I love challenges of all kinds, both the algorithmic and cryptographic. There is just something inherently compelling about pitting your wits alone against an intellectual challenge, free to apply any and all means to beat it. I recently took part in a crypto challenge where we were meant to break a text encoded with the running key cipher, which I hadn’t encountered before, and I came up with a rather satisfying solution for I thought might be good to share here.

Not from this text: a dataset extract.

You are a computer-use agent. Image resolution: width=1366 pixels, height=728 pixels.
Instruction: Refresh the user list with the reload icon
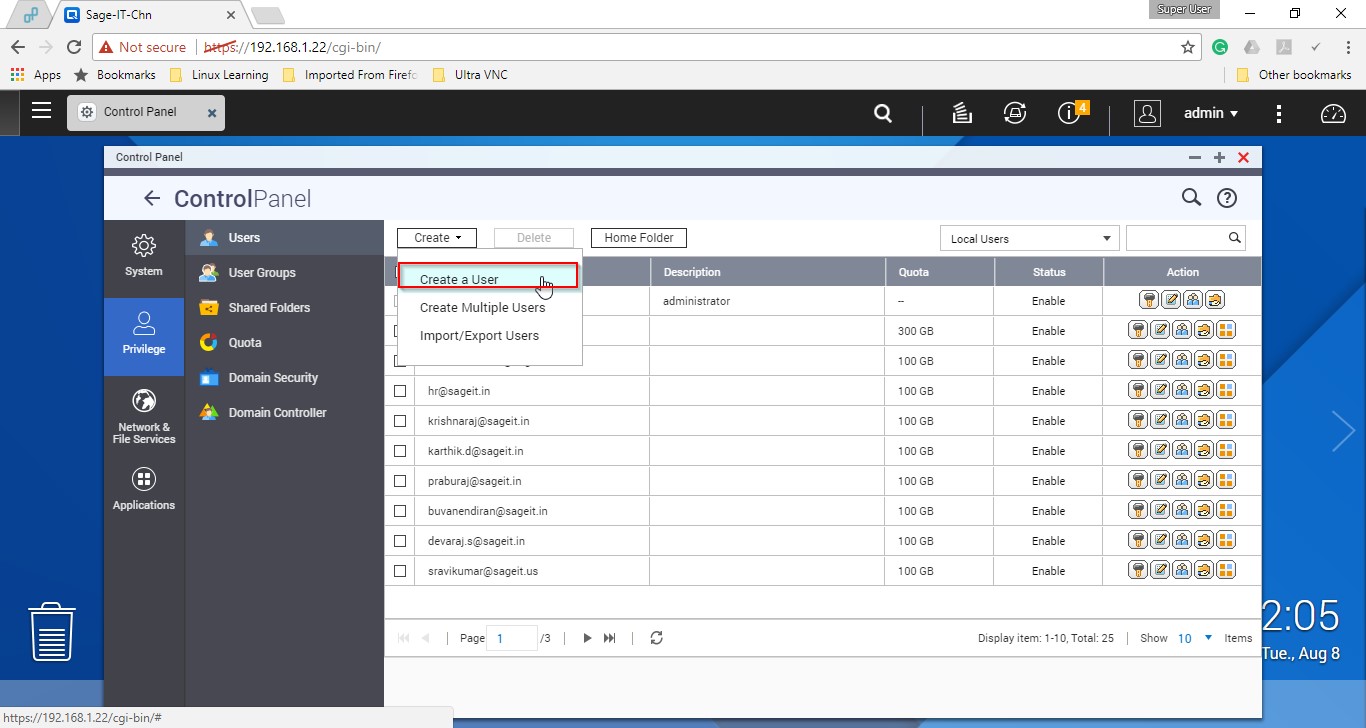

For those of you who aren’t familiar with the running key cipher, it’s very simple. Say you have some text you would love to be kept secret:

IENJOYEATINGWHILESUSPENDEDUPSIDEDOWN

But still feel the need to communicate it to someone, with whom you have agreed some (usually well known) key beforehand, say:

GOBOILYOURBOTTOMSYOUSONSOFSILLYPERSONS

We just “add” the two texts together, with the letters being used as numbers in the obvious way: A = 0, B = 1, …, Z = 25. This means that e.g. C + B = 2 + 1 = 3 = D. Furthermore, we do this modulo 26, so that e.g. Z + B = A. Additionally, since in our case our key is a bit longer than the secret message, we will just not use the last couple of letters of the key. This means that our encoded message is:

OSOXWJCONZOUPAWXWQIMHSAVSIMXDTBTHFOB

The receiver can just subtract their known key to retrieve the original text. Wow, great! Since we never never reuse the key at any point in that message, and assuming we never use they key again, it must constitute a one time pad! This means that we must have perfect security, right? Ah, grasshopper, if it only it were so simple! Actually, this is not very secure at all because both our key and our message exhibit distinctly non-random distributions of letters. A simple example of this can be seen if you imagine that we subtract just the letter E (the most commonly used in English) from every letter in the intercepted ciphertext. We would expect to get considerably more than 1/26 of the resulting letters being either from the key or plaintext. If we do this with our example, we obtain:

KOKTSFYKJVKQLWSTSMEIDOWROEITZPXPDBKX
K    K       K      K  K      KP

I’ve labelled each resulting letter with a K or a P depending on whether it came from the key text or the plain text. As you can see, most of the letters are from the key because it contains very few E characters.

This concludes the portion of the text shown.